Given text —
How well are we doing at preparing our kids for the real world in terms of financial responsibility and literacy?

If we look at the current national financial well-being of our young adults, it’s nothing short of a disaster. We are not doing well at all at preparing our youth for adult life and managing the number one resource they will deal with every day. When you consider measurements such as student loan debt, consumer debt, spending habits and basic, potentially damaging financial (and health) habits - like consistently eating out – the statistics paint a dire picture. Additionally, the numerical indicators don’t take into account the enormous effects of the stress and anxiety these financial challenges cause. And those factors impact all of us, both as individuals and our society as a whole.

Young people today are growing up in a world that is entirely different than it was when we adults were children and teens. Therefore, their educations need to address these monumental changes in order for them to learn and implement the skills they require now to achieve mental and physical health, success and happiness in the future.

Is there a particular age or grade level that's best to start teaching kids about financial responsibility?

There has been quite a bit of research done showing that a person’s money wiring and belief systems are firmly in place by the age of seven. Thus, in order to help children learn the basics with open-mindedness and create positive, enabling money beliefs, it would be ideal to start in the pre-kindergarten and kindergarten classrooms. Children today need financial life lessons and hands-on opportunities that provide them with inspiration, hope, personal relevance and a framework to manage their money and dreams successfully. When these elements are combined, their imagination, personal competency and optimism flourish.

Extracted records —
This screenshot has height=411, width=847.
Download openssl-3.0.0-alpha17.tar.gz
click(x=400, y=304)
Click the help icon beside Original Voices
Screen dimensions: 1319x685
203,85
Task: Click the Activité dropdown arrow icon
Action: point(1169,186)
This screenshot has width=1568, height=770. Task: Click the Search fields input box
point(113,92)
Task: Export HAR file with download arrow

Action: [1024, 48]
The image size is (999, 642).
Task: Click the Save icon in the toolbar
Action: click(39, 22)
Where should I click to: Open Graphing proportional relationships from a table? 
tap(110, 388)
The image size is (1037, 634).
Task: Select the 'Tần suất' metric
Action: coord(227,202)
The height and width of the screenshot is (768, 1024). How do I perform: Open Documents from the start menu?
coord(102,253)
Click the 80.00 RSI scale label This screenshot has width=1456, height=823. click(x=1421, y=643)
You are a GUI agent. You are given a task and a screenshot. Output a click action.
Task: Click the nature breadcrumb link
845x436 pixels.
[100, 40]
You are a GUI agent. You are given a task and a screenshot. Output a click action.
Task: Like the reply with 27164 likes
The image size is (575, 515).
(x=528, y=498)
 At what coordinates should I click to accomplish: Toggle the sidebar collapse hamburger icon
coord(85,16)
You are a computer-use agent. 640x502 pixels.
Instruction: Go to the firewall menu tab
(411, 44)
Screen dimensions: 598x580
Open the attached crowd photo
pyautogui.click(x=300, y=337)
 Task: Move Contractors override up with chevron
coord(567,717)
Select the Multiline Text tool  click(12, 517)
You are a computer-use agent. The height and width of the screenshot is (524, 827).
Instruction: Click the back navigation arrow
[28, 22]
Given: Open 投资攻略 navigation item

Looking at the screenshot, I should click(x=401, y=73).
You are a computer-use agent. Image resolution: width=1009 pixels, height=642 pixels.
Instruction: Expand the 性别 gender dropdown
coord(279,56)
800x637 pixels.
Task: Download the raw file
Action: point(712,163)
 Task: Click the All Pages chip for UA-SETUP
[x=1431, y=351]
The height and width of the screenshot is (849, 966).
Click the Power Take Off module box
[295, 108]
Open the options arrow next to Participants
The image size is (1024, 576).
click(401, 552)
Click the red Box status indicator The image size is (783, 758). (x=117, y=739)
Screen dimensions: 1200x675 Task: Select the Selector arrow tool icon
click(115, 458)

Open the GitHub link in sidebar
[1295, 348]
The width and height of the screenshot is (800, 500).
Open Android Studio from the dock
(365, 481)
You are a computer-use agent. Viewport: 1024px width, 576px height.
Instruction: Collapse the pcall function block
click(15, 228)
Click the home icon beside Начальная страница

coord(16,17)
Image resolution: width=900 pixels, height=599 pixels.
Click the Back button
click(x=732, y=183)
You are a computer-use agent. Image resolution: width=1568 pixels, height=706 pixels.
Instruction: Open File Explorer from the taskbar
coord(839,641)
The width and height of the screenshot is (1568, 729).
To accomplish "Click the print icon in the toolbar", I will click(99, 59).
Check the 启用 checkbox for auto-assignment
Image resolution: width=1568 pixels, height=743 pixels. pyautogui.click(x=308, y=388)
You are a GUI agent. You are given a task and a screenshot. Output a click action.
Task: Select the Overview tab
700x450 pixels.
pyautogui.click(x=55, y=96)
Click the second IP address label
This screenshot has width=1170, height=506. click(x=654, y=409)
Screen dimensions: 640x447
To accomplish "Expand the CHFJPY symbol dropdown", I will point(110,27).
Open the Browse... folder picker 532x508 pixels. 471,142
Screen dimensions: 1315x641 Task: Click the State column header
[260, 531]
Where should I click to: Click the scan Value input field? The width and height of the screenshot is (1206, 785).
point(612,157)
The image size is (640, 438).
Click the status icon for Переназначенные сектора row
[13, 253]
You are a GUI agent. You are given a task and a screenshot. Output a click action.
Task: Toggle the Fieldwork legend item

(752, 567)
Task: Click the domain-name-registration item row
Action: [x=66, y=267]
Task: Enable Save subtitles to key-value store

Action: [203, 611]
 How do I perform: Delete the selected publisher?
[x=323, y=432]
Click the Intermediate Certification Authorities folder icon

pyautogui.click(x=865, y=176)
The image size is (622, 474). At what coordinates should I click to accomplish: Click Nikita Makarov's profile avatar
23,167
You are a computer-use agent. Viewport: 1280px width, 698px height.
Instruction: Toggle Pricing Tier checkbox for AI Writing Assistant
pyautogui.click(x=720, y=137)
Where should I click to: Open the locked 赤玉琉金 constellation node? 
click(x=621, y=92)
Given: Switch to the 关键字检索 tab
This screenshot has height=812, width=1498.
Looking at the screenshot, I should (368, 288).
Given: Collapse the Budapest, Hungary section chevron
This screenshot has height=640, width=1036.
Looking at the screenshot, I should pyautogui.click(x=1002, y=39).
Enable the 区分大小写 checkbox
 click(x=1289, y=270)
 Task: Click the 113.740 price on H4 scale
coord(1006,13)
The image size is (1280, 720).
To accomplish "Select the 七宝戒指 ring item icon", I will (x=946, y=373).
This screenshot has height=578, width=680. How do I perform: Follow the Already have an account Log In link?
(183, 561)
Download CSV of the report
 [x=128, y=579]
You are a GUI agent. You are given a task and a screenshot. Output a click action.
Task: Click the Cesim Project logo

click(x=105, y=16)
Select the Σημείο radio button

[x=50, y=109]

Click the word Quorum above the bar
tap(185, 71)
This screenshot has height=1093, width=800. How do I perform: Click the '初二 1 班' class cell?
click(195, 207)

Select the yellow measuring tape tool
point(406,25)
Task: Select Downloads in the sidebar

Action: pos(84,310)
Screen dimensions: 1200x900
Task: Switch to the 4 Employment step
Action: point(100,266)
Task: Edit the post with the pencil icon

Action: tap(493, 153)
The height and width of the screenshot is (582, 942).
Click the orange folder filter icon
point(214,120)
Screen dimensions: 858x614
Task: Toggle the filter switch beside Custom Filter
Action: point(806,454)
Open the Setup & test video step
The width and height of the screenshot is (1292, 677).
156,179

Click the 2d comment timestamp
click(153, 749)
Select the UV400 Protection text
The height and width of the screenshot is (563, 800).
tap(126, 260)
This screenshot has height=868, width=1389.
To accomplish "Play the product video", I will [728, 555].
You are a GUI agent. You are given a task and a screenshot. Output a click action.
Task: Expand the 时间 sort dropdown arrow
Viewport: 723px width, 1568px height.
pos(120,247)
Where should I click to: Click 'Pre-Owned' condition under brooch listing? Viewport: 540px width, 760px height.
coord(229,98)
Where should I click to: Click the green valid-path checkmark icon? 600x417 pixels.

Task instructions —
1. Answer these from the text on teaching children about money:
(a) By what age are a person's money wiring and belief systems firmly in place, according to the research it mentions?
(b) What do the numerical indicators fail to take into account?
(c) In which classrooms would it be ideal to start teaching children about money?
2. Write the next part of the text on teaching children about money, picking up after its final sentence.
The entries come from a separate source and have nothing to do with the text on teaching children about money.

Response list —
1.
(a) Seven.
(b) The enormous effects of the stress and anxiety that these financial challenges cause.
(c) Pre-kindergarten and kindergarten classrooms.

2.
Do you have any recommendations for how to start the process?

Start with simple and fun concepts such as the learning the difference between needs and wants, the concept of saving, and so forth. This is exactly why I wrote the Zela Wela kids storybooks. I needed a fun way to share key lessons with my children in a simple, entertaining way without lecturing them. The Zela Wela Kids Needs and Wants book is set in a grocery store purposely because it is a real-life situation where kids are enticed by desires such as toys and candy that can often lead to upset. The story gives both the child and the parent or teacher strategies such as the Wish List that helps to effectively deal with the emotional situation.

Any other suggestions?

A very simple and powerful activity that helps kids learn how to manage money and develop their financial numeracy skills is the “GISS” framework. GISS stands for Give, Invest, Save and Spend. GISS teaches the invaluable concept that money has numerous important purposes – that it’s not just for spending. This is fundamental knowledge for building long-term wealth but isn’t commonly taught. Building a “GISS” bank is something that kids are doing at home and in classrooms. This process can then be automated when they open accounts at financial institutions and begin receiving income.

How about as kids grow older?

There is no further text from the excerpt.